I don’t know what to call this feeling. (So this probably will be some sort of rambling hot mess of words to come….)
Maybe it’s the time of year. THE SEASON of COMPARISON. I hate this internal “competitive conflicted crappy” funk that sits in my gut (and monkey brain) as I see and hear of ALL the stuff that is being boasted in the village – Proms, High School Honors, All-Star Awards, Social Whirlwinds…
Is it my own FOMO? (Fear of Missing Out)…and fear that my kids are Missing Out?
Should I have been “Pushing” my kids harder… demanding better grades… not allowing them to find their own way? I don’t think so…
But then the “Season of Comparison” creeps in and makes me second guess myself. (It doesn’t help that my husband is also, by nature, competitive and mentioning comparisons).
My inner core tells me that “Living Through My Kids”…is Wrong Wrong Wrong.
It’s tricky to manuever parenting teens. As there birthday pushed them into the teen years, I sort of back off…adopted a Duct Tape Parenting approach.

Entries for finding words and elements
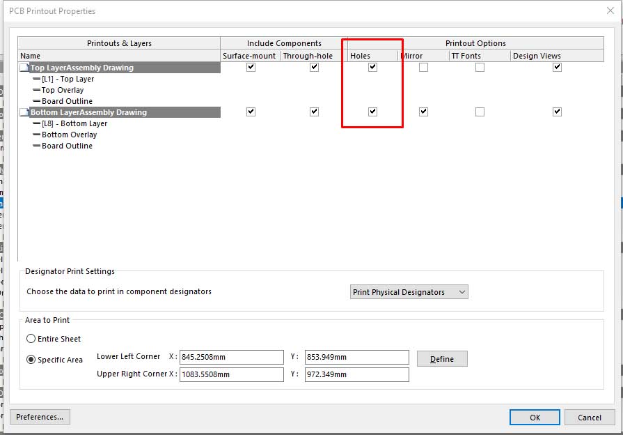Click the [L1] - Top Layer entry
The image size is (623, 435).
pyautogui.click(x=68, y=79)
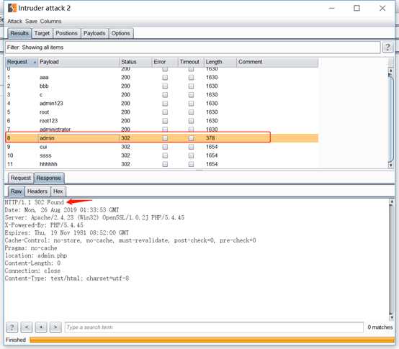Toggle Timeout checkbox for admin row
This screenshot has width=399, height=349.
(191, 138)
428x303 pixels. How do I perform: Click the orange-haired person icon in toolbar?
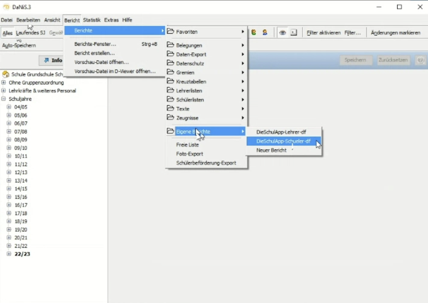click(x=265, y=33)
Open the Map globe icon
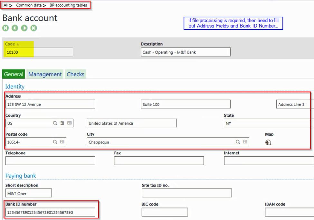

The tasks
[a] In the parenting post, what approach did the writer take once the kids reached their teen years?
[b] Go on with the parenting post from the point where it stops, keeping the same voice.
The records have nothing to do with the parenting post and stand apart from it.

Answers in order
[a] A Duct Tape Parenting approach.

[b]
But is allowing them to sleep in…to refill their cup on the weekends and through the summer…bad? Would they be accomplishing more if I dictated a routine?
I struggle with all of this…. (and more… I can’t quite articulate today)
Which makes me want to numb myself.
A good buzz temporarily makes all the uncertainty go away… (but I know it will be back with shame, regret, and self loathing)
Drinking at these celebrations and parties…could numb the comparing…but again…not a good ending.
I’m feeling bored and boring.
It’s time for change? Or is It?
I’m feeling lonely and disconnected (and fearful I’m modeling anti-social behaviors for my kids)…
And then I’m annoyed that I’d just be making changes to be a better role model…I don’t want to fake what adulting is…
I never wanted to miss a thing when I was their age? They seem content to sleep…and eat…or not eat… or hydrate (which makes my Mom instant flare up)
So this is where I am…
And I’m not even sure I understand where the hell this is?
But I knew I needed to be here…in this place… writing…
…and that is a good thing…a better place to be…than “sipping” toward a place of negativity-with temporary numbness-THAT is stepping backward.
With that said…better to be stuck … and you know what, that can be my optimistic outlook for all of this. I’m not where I was less than 6 months ago…
Happy May Day to all. (Anyone remember weaving ribbon through strawberry baskets…and leaving flowers on neighbors doorsteps)
Awww…that’s it… I’m going to go buy some flowers.
It’s a day to BLOOM….(or at least remind myself that I’m working on it…)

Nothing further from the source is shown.